WORK ITEM: Reproduce every line of the material below word for word, without changing anything.

DATA PROVIDED:
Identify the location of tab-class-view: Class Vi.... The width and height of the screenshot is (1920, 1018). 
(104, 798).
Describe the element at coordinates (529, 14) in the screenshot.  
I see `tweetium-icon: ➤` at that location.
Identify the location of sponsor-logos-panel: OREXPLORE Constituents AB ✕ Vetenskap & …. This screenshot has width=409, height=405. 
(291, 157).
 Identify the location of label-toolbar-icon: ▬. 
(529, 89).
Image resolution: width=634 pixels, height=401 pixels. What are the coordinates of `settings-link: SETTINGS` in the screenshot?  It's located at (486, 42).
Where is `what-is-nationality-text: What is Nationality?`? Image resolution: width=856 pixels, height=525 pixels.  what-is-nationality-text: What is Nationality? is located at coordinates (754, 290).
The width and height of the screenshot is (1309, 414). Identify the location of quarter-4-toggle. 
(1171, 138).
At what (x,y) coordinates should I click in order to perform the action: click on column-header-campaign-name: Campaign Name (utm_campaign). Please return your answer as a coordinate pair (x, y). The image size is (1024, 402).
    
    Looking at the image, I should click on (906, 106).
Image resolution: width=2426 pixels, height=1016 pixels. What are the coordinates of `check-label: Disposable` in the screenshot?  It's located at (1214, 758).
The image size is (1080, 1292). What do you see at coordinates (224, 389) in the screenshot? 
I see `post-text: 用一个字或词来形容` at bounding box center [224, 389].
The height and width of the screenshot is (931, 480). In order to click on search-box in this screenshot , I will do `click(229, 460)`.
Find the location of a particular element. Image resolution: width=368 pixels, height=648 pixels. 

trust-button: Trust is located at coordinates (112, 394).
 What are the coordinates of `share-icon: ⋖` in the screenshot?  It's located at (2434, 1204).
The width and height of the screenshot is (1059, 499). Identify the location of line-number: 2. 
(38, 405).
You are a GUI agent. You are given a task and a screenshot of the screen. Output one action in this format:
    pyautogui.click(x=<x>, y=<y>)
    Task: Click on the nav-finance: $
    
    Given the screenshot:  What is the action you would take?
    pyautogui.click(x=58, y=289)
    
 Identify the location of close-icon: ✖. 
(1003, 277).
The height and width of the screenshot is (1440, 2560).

EXERCISE RESPONSE:
Identify the location of tab-class-view: Class Vi.... The width and height of the screenshot is (1920, 1018). 
(104, 798).
Describe the element at coordinates (529, 14) in the screenshot.  
I see `tweetium-icon: ➤` at that location.
Identify the location of sponsor-logos-panel: OREXPLORE Constituents AB ✕ Vetenskap & …. This screenshot has width=409, height=405. 
(291, 157).
 Identify the location of label-toolbar-icon: ▬. 
(529, 89).
Image resolution: width=634 pixels, height=401 pixels. What are the coordinates of `settings-link: SETTINGS` in the screenshot?  It's located at (486, 42).
Where is `what-is-nationality-text: What is Nationality?`? Image resolution: width=856 pixels, height=525 pixels.  what-is-nationality-text: What is Nationality? is located at coordinates (754, 290).
The width and height of the screenshot is (1309, 414). Identify the location of quarter-4-toggle. 
(1171, 138).
At what (x,y) coordinates should I click in order to perform the action: click on column-header-campaign-name: Campaign Name (utm_campaign). Please return your answer as a coordinate pair (x, y). The image size is (1024, 402).
    
    Looking at the image, I should click on (906, 106).
Image resolution: width=2426 pixels, height=1016 pixels. What are the coordinates of `check-label: Disposable` in the screenshot?  It's located at (1214, 758).
The image size is (1080, 1292). What do you see at coordinates (224, 389) in the screenshot? 
I see `post-text: 用一个字或词来形容` at bounding box center [224, 389].
The height and width of the screenshot is (931, 480). In order to click on search-box in this screenshot , I will do `click(229, 460)`.
Find the location of a particular element. Image resolution: width=368 pixels, height=648 pixels. 

trust-button: Trust is located at coordinates (112, 394).
 What are the coordinates of `share-icon: ⋖` in the screenshot?  It's located at (2434, 1204).
The width and height of the screenshot is (1059, 499). Identify the location of line-number: 2. 
(38, 405).
You are a GUI agent. You are given a task and a screenshot of the screen. Output one action in this format:
    pyautogui.click(x=<x>, y=<y>)
    Task: Click on the nav-finance: $
    
    Given the screenshot:  What is the action you would take?
    pyautogui.click(x=58, y=289)
    
 Identify the location of close-icon: ✖. 
(1003, 277).
The height and width of the screenshot is (1440, 2560).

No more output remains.